Joe came up and knelt down alongside. “White roses were her favourite flower, I take it?”

“Anything white, she loved. Summertime’s easy but it’s a bit difficult in the winter to come up with something. I usually manage with snowberries and ivy until the snowdrops come out and then there’s the paper-white narcissi. It’s a lonely site they found for her. I wouldn’t like her to think she’d been forgotten.”

She didn’t seem in the slightest way put out to see him there. “She was murdered, little Phoebe. I suppose you’ve worked that out.”

“I have and I know the name of the killer, Mrs. Bolton. I’m equally sure that you also know and have known for years. The puzzle for me is why you’ve chosen to keep silent and let a great injustice fester.”

She looked down at the grave in shame and anger, words failing her. This was not the accusation she had been prepared for.

“Nothing to say? Why don’t you give me Phoebe’s own words, Mrs. B.? It’s time we heard from her. Can you remember the last thing she confided to you?”

“She wasn’t in her right mind. Mad with the worry. I’d guessed her condition. She was directly in my charge. There wasn’t much about Phoebe I didn’t know. Even so—I hadn’t realised who’d got her into trouble. It could have been any of the footmen—they’re always first on the suspect list—but for me: I’d feared the ghastly Goodfellow, so firmly under Sir Sidney’s protection. It was unreasonable that. The old master just brushed any complaints aside. I think he probably put up with it because Goodfellow had something on him—something he’d done in his army years that he wouldn’t have wanted mistress Cecily to hear about.

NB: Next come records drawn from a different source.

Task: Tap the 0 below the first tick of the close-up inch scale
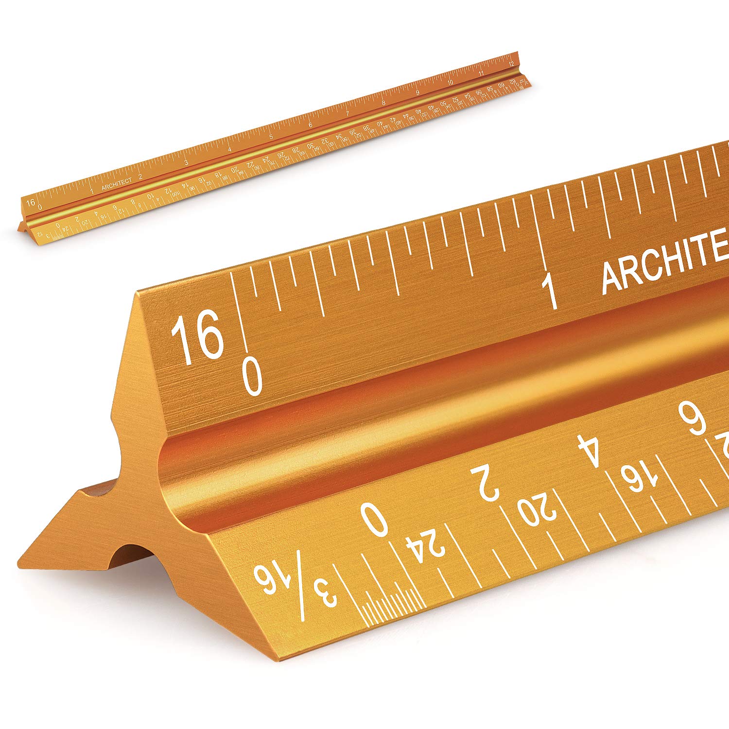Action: pyautogui.click(x=253, y=377)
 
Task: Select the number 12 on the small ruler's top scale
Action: pyautogui.click(x=510, y=64)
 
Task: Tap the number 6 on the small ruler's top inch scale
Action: pyautogui.click(x=310, y=125)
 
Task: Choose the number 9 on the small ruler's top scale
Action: pyautogui.click(x=417, y=92)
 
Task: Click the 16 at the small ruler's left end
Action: pyautogui.click(x=31, y=202)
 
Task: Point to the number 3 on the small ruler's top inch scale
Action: pyautogui.click(x=186, y=162)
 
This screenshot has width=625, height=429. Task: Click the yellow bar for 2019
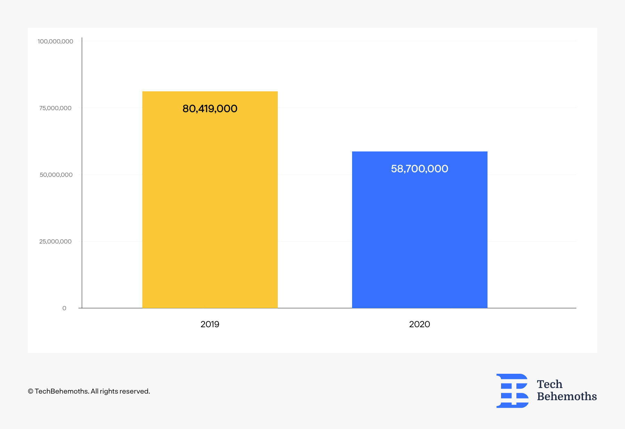coord(210,200)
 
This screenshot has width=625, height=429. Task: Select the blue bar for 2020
coord(420,230)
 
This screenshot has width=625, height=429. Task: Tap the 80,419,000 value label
coord(210,109)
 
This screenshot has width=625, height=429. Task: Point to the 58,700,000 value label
coord(419,169)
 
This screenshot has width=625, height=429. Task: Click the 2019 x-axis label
coord(210,324)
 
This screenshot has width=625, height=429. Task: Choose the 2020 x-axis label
coord(419,324)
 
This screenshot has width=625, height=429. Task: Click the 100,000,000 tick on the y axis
coord(56,41)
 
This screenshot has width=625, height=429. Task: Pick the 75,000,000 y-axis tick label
coord(56,108)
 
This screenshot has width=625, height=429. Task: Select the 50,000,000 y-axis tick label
coord(56,175)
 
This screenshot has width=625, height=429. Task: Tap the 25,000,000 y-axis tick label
coord(56,241)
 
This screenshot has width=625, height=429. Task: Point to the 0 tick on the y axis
coord(64,308)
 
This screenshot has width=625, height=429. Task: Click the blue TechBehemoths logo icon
coord(512,391)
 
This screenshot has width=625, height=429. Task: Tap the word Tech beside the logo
coord(550,384)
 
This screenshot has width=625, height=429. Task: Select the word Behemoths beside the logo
coord(567,396)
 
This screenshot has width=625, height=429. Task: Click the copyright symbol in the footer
coord(31,391)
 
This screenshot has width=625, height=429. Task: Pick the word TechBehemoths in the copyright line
coord(61,391)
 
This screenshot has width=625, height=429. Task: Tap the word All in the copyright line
coord(94,391)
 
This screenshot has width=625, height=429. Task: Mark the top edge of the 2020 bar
coord(420,151)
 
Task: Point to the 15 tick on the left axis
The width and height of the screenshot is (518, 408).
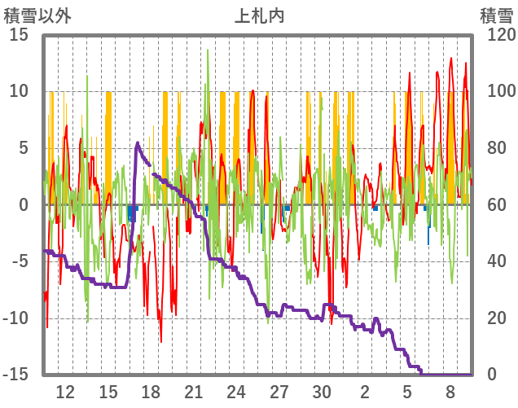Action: coord(20,35)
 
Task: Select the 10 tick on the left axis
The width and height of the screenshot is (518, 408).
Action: coord(20,91)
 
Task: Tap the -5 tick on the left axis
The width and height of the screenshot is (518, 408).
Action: coord(20,261)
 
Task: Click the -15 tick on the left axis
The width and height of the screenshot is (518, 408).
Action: coord(17,375)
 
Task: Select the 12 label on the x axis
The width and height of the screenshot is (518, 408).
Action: coord(65,392)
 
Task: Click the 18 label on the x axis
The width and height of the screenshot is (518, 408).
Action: coord(151,392)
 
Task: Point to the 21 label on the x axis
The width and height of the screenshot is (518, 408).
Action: coord(194,392)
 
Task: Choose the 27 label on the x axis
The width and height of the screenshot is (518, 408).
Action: coord(279,392)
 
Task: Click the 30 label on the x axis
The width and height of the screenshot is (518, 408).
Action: coord(323,392)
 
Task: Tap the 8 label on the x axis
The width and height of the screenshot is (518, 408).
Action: coord(450,392)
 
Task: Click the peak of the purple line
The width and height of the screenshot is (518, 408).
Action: coord(137,143)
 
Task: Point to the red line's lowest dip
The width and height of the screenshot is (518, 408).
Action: coord(160,342)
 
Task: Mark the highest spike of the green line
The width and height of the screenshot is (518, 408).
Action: coord(208,50)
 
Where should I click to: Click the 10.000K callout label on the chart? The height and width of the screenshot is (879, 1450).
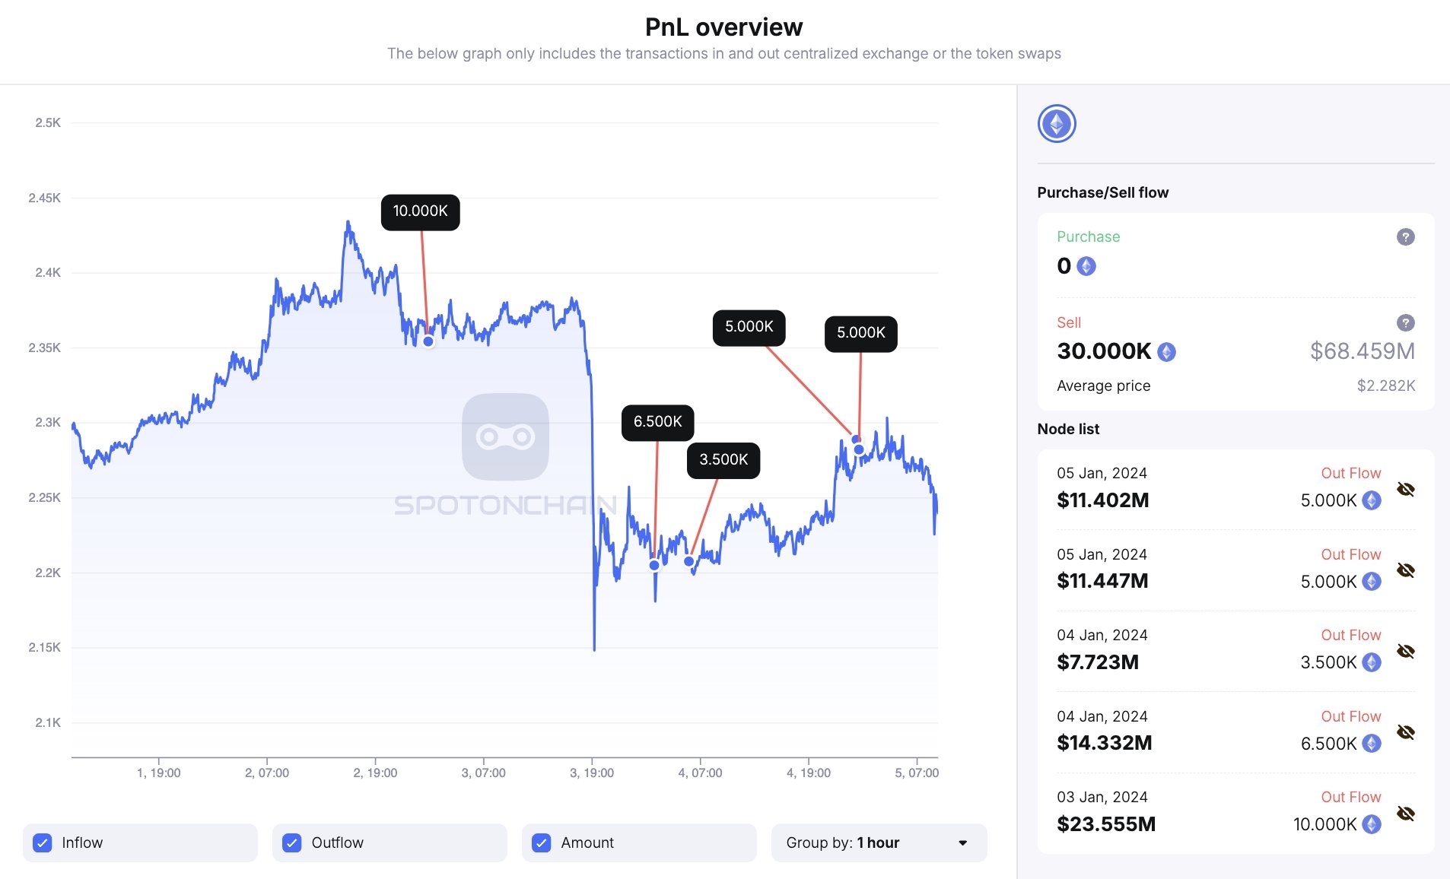pos(420,211)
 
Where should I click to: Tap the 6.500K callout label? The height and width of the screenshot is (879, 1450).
pos(657,422)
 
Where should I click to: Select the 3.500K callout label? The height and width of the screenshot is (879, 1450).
pos(723,460)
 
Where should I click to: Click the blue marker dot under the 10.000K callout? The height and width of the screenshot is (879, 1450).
pos(428,341)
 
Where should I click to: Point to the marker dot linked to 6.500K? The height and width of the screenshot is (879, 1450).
pos(654,565)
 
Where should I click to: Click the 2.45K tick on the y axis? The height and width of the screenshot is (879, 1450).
pos(45,198)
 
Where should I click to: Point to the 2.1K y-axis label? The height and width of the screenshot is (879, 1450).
pos(48,722)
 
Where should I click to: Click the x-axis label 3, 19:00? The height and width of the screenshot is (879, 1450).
pos(592,773)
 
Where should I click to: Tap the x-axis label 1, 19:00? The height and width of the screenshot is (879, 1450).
pos(159,773)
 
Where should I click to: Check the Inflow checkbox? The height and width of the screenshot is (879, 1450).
pos(43,843)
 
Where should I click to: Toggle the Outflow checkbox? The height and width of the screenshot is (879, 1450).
pos(292,843)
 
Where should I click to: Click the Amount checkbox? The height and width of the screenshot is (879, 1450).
pos(542,843)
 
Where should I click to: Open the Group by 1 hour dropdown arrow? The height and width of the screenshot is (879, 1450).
pos(962,843)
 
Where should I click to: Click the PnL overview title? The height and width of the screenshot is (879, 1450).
pos(723,27)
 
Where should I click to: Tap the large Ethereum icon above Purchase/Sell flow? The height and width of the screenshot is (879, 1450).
pos(1057,124)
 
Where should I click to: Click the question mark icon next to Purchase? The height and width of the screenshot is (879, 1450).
pos(1405,237)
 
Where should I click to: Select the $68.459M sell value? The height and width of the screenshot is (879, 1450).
pos(1362,351)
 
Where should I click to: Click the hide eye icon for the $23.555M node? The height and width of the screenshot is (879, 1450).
pos(1405,813)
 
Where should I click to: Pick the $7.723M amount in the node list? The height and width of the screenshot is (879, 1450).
pos(1098,662)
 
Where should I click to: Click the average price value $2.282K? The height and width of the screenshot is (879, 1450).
pos(1385,386)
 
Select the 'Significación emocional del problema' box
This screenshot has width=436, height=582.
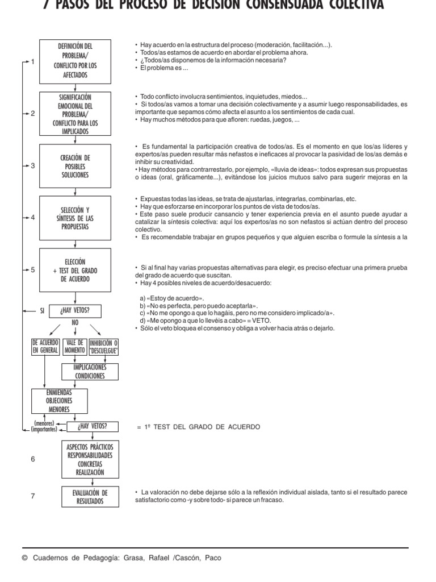[x=78, y=114]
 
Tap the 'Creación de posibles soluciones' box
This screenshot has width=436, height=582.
[x=78, y=166]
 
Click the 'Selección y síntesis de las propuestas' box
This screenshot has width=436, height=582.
[x=78, y=218]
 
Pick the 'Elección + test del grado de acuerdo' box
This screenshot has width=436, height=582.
[x=78, y=270]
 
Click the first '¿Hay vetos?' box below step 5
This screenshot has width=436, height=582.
[x=74, y=310]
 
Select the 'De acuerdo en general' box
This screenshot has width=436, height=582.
[x=45, y=347]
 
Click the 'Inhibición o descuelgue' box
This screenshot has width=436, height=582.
[x=103, y=347]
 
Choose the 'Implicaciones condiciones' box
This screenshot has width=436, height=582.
[x=90, y=372]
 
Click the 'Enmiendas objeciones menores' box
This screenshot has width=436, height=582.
[x=59, y=400]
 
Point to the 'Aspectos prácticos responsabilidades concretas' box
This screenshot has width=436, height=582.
[x=90, y=460]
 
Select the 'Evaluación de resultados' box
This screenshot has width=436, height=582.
[x=90, y=496]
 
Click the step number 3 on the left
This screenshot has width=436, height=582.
[x=33, y=166]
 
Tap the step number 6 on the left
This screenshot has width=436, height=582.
[x=33, y=459]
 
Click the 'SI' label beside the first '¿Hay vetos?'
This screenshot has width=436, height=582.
[x=41, y=311]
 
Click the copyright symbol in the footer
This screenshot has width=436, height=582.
[x=24, y=558]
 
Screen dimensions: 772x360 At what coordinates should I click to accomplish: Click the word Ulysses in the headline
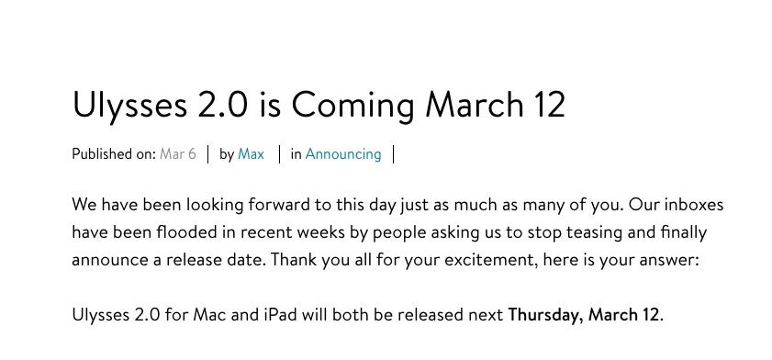click(129, 106)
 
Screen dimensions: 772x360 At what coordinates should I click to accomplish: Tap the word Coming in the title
click(352, 106)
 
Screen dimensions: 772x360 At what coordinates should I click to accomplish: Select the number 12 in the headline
click(547, 105)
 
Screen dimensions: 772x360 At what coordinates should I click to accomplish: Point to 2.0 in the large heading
click(222, 105)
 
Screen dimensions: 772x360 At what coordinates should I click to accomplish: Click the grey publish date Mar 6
click(178, 154)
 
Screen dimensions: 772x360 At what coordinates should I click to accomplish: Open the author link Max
click(252, 154)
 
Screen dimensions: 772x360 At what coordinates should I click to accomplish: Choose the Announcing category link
click(343, 154)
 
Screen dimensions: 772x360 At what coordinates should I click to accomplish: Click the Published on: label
click(114, 154)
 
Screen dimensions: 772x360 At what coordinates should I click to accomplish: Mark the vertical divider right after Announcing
click(394, 154)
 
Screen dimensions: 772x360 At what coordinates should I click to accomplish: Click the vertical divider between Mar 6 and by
click(208, 154)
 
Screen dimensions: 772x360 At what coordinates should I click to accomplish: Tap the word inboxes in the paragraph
click(694, 205)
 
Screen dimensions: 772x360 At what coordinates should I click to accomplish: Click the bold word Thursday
click(546, 315)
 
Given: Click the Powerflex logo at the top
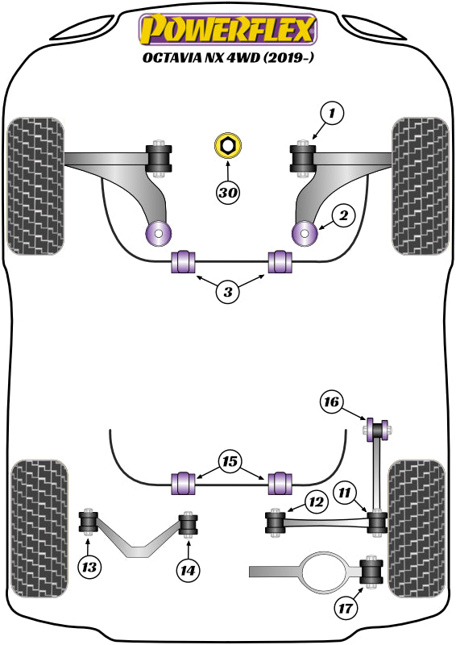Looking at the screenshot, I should click(228, 30).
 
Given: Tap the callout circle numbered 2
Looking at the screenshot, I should click(343, 215).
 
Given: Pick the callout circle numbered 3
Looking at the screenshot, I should click(228, 293).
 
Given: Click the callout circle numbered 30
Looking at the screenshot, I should click(228, 193).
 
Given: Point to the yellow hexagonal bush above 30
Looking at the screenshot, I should click(228, 147).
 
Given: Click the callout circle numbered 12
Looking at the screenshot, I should click(316, 503).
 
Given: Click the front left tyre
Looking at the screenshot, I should click(35, 186).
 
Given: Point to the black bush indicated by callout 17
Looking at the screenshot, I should click(373, 572).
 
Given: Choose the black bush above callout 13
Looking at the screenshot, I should click(88, 523).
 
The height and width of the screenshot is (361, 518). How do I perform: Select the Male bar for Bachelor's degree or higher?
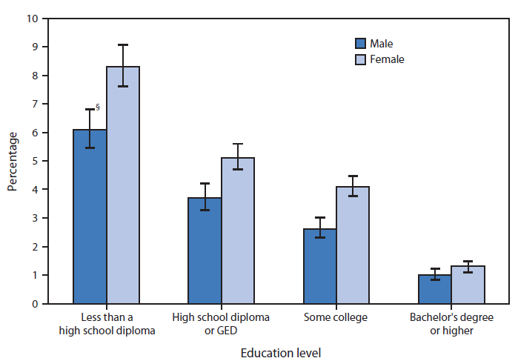434,289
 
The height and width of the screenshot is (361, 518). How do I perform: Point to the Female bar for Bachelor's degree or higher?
468,285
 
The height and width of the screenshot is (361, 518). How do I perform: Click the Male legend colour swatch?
362,44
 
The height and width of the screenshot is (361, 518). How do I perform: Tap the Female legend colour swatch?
362,59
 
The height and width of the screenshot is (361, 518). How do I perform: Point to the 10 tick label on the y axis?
33,19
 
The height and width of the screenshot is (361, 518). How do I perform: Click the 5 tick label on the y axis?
36,161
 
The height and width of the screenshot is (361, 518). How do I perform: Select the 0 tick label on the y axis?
36,304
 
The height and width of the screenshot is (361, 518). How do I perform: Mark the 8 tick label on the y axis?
36,76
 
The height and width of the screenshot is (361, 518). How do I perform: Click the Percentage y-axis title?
13,161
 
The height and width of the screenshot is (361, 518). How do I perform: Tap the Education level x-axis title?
280,352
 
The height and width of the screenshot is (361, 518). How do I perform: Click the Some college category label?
336,318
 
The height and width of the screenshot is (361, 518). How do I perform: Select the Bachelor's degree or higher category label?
451,324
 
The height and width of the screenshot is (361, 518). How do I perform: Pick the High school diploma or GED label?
221,324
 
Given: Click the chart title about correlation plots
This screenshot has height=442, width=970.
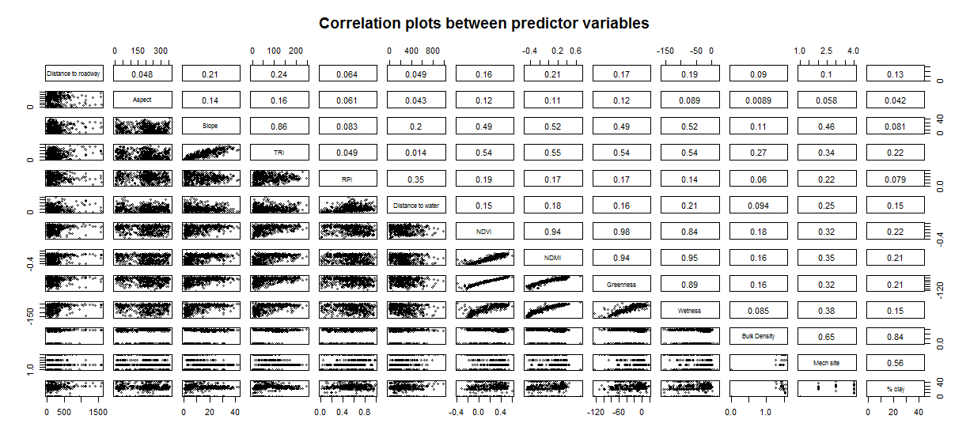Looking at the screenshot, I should [x=484, y=23].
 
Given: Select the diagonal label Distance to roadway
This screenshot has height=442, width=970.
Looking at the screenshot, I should [x=74, y=74].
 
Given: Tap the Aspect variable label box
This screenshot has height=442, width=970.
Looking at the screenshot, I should [x=142, y=100].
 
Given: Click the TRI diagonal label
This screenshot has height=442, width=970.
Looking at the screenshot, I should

“Goodfellow was always too interested in the maids. They had to walk miles to get around him. He was always tracking them about the place, leering out from the shrubbery. Phoebe was the one who really caught his eye. Pretty as a picture but soft and unresisting. She would never have given him a kick in the privates as the other maids did. As I directed them to do.

“But her last words to me? Full of sorrow. She talked of Adam. ‘He’s never going to come for me, is he, Enid? I’m going to throw myself off the roof and then he’ll be sorry.’

“I told her to hold on—Adam would be down from Cambridge any minute. He’d sort things out for her. He was a good lad, Adam, and he’d understand if anyone did. Only eighteen at the time but a big husky lad with a good head on him and a sense of … would ‘righteousness’ sound old-fashioned? He’d take whoever had wronged her and beat him to a pulp.”

“She wasn’t reassured?”

“No. I’d said the wrong thing, judging by her outburst. ‘No, he mustn’t! He couldn’t! We’d all of us suffer for it!’ She was genuinely aghast.”

“That’s when the penny dropped?”

“Yes. The only man who could make the whole staff suffer was: the master.”

“Sir Sidney up to his old tricks?”

“With his wife pregnant again, we wouldn’t have been surprised. I charged Phoebe with my suspicions. She denied it with such amazement and horror I could only believe she was telling the truth.”

“Tinkle, tinkle went the second penny?” Joe suggested.

Enid Bolton nodded. “James! He was such a lad! Firing off his pop gun and mooching about the place looking unhappy. All long limbs and spots. But then I thought: he’s actually nearly the same age as Phoebe. I asked her.”

“And she admitted it?”

“Yes. She hadn’t feared him or what he was capable of, you see. She did out his room in the morning, turned down his sheets at night … and there was I, juggling the duties, carefully distancing her from his father’s lair! She went out into the woods with him on her afternoon off, helping him with his traps. Playtime, I’m sure she thought was what was going on. She liked company her own age who could make her laugh. And James Truelove has always been able to make a girl laugh. His little sisters adored him—still do. I think Phoebe was genuinely fond of him. That’s always been his gift. From the day he was born, he’s expected to be loved.”